▶ Consigne
Dans la chronique ci-dessous sur l'album de Christina Giannone, extrayez tel quel le passage qui s'ouvre sur les mots contenant « La musique de » et s'achève sur « grandiose et monstrueux. ».

▶ Extrait à lire
┏━━

Publié le 12 Juin 2025
Christina Giannone, artiste sonore et compositrice de Brooklyn, signe un troisième album chez Room40, après Zone 7 en janvier 2022 et Reality Opposition en juillet 2023. Toujours entre bourdons ambiants et bruitisme, sa musique, qui privilégie les textures atmosphériques à grande profondeur de champ, a été primée dans plusieurs festivals internationaux de films.
La musique de Christina Giannone ne ressemble plus à rien. Elle a jeté les amarres pour s'approcher du Bruit de l'Univers : grésillements, déchirements, ondes de fond, bourdons. Elle capte les énergies, comme l'annonce le titre de l'album, Amulette d'Opale en français, mais non pas pour guérir quoi que ce soit, pour retrouver sans doute la musique originelle sous sa forme brute, brutale. Parler de musique ambiante est évidemment impropre, à moins de se situer au niveau cosmique, universel. Le premier titre, "Illusory Figure", ne renvoie-t-il pas au concept de Maya dans la Bhagavad-Gītā ? Le monde matériel est temporaire, en constante évolution, comme le monde sonore de Christina, qui plane au-dessus du chaos primordial, de son fourmillement colossal, grandiose et monstrueux.
"Iridescent Dust" (Poussière irisée) n'a rien de solaire : si arc-en-ciel il y a, c'est un arc-en-ciel ténébreux ! La poussière est celle des astres, des galaxies, de l'énorme fourneau en ébullition que la musique essaie de rendre sensible à l'auditeur. On croit entendre les meuglements des troupeaux de créatures mythologiques enfermées dans le maelstrom parfois traversé de quelques battements rythmiques comme de coups de sabots dans la cavalcade indescriptible. Le troisième titre, "Vaporous Ritual", pointe clairement la dimension mystique de ces captations hallucinantes. Ce ne sont que chutes sans fin, précipitations fabuleuses : destruction des Mondes dans une Apocalypse de déflagrations, de vaporisations vertigineuses ! Imaginez le Jugement Dernier (vers 1560) du Tintoret, mais avec effacement des contours, des distinctions, des couleurs...

┗━━

▶ Entrées fournies
┏━━

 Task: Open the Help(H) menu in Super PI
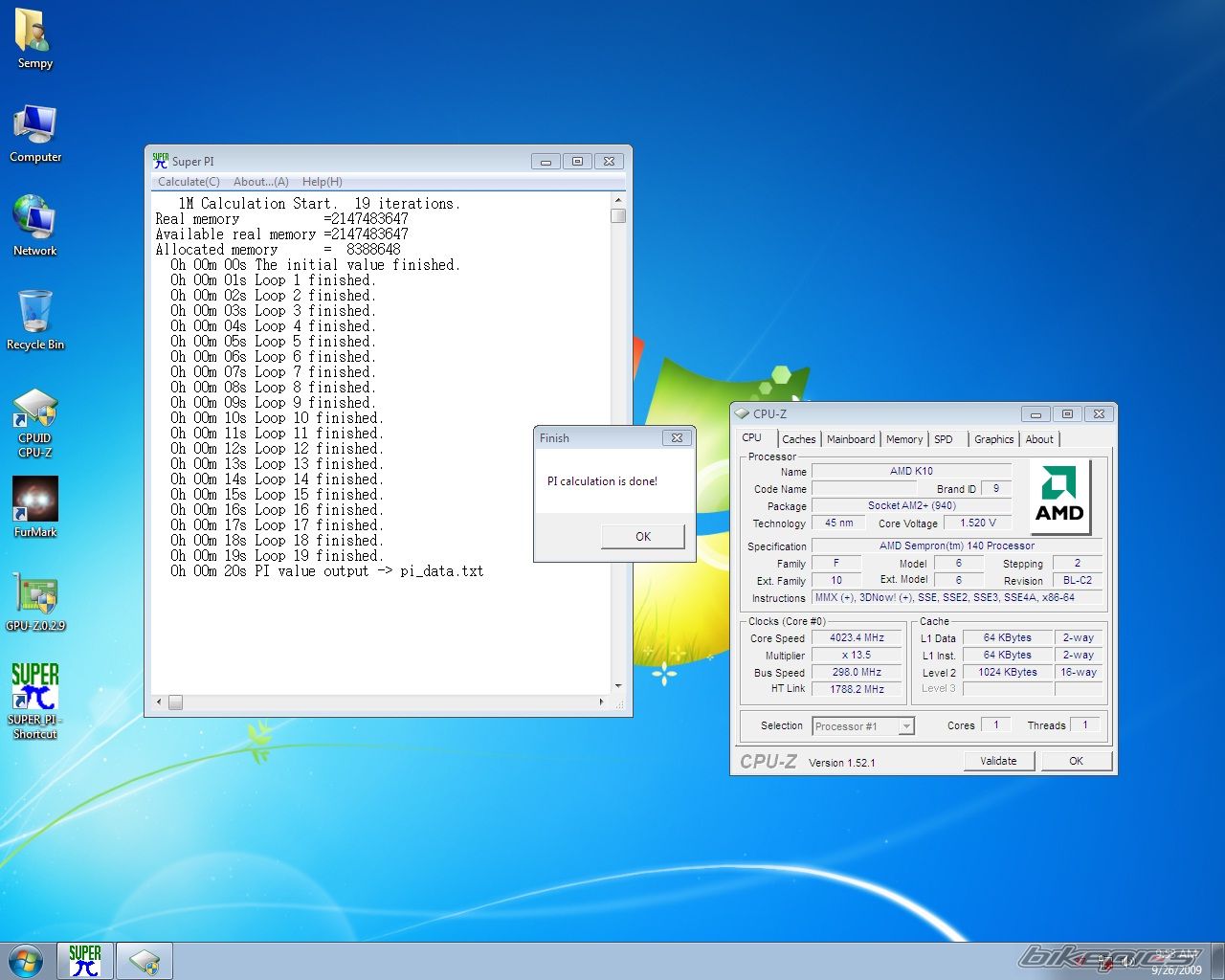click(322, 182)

┗━━
┏━━

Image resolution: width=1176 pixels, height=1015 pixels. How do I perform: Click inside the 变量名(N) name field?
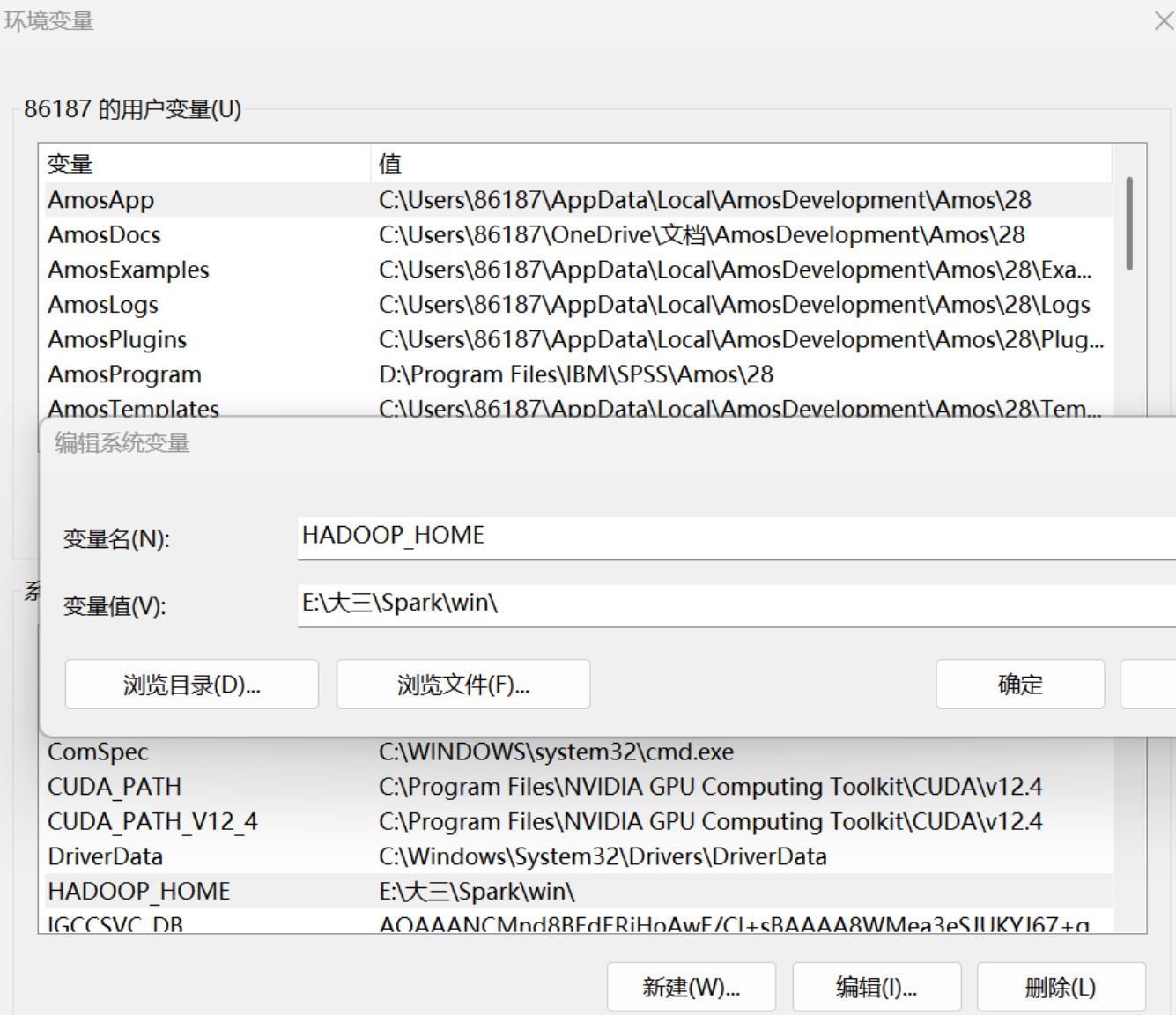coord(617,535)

┗━━

▶ Réponse
La musique de Christina Giannone ne ressemble plus à rien. Elle a jeté les amarres pour s'approcher du Bruit de l'Univers : grésillements, déchirements, ondes de fond, bourdons. Elle capte les énergies, comme l'annonce le titre de l'album, Amulette d'Opale en français, mais non pas pour guérir quoi que ce soit, pour retrouver sans doute la musique originelle sous sa forme brute, brutale. Parler de musique ambiante est évidemment impropre, à moins de se situer au niveau cosmique, universel. Le premier titre, "Illusory Figure", ne renvoie-t-il pas au concept de Maya dans la Bhagavad-Gītā ? Le monde matériel est temporaire, en constante évolution, comme le monde sonore de Christina, qui plane au-dessus du chaos primordial, de son fourmillement colossal, grandiose et monstrueux.